Hokum Film Adamscott
Il protagonista, Ohm Bauman

Tutto questo è reso alla perfezione e, anche se i comprimari non godono dello stesso livello di approfondimento nella scrittura, il lungometraggio prosegue mantenendo saldo il protagonista al centro della narrazione e facendo dell'atmosfera l'altro elemento chiave della storia. Se infatti all'inizio il film ci mostra le ombre e la vastità della natura circostante, tutto diventa incredibilmente più claustrofobico quando l'azione principale si sposta stabilmente all'interno dell'hotel e dei suoi labirintici corridoi e sotterranei, gestiti come un vero e proprio rompicapo da risolvere per tentare di fuggire da una trappola mortale strutturata quasi come una discesa agli inferi.

Quando l'orrore soprannaturale riflette la brutalità umana

Hokum Scena Film
Un'immagine del film

Damian McCarthy dimostra di saper scegliere le inquadrature migliori, valorizzando ogni ambiente e mostrando quanto l'inquietudine possa nascere dai dettagli: un orologio che segna le ore, un pannello nel muro chiuso a chiave, un letto impolverato e le ombre che si addensano alle spalle del protagonista. Ovviamente ci sono momenti in cui l'orrore si palesa in modo esplicito, ma arrivano a coronamento di un percorso visivo ed emotivo iniziato molto prima e costruito minuziosamente per portare a compimento una storia che mette in scena il soprannaturale per contrapporlo alla brutalità umana, dimostrando quanto quest'ultima possa rivelarsi l'elemento più spaventoso in cui possiamo imbatterci.

Conclusioni

Hokum conferma il talento di Damian McCarthy nel genere horror grazie a una regia capace di costruire una tensione costante e claustrofobica, del tutto priva di cali di ritmo.
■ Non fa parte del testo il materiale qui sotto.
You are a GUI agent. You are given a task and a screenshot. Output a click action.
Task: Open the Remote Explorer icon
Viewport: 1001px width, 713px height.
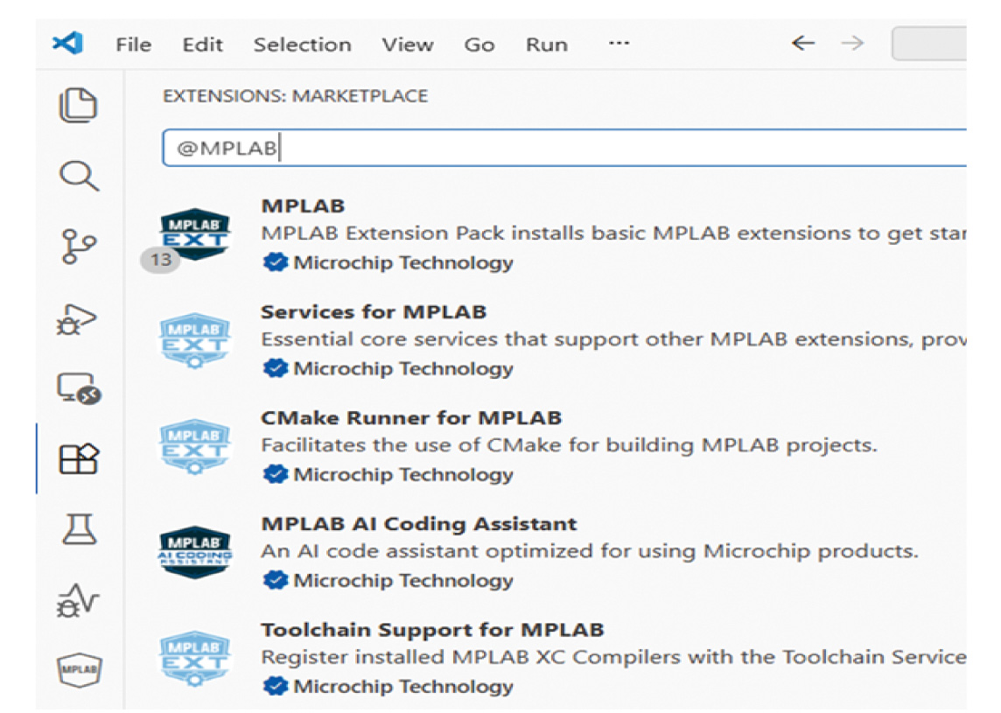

Trovando il suo punto di forza nell'intensa interpretazione di Adam Scott e nella complessa caratterizzazione psicologica del suo protagonista, il film trasforma la scenografia dell'albergo in un labirinto opprimente e infernale. Attraverso una cura minuziosa per i dettagli visivi e le inquadrature, l'opera riesce a fondere con maestria il folklore e l'elemento soprannaturale, ponendoli a specchio della ben più spaventosa brutalità dell'animo umano.

Movieplayer.it
3.5/5
Voto medio
N/D

Perché ci piace

  • Le atmosfere scelte, inquietanti e suggestive.
  • La regia che valorizza i dettagli per creare tensione.
  • La scrittura del protagonista.

Cosa non va

  • La caratterizzazione dei personaggi secondari, troppo superficiale.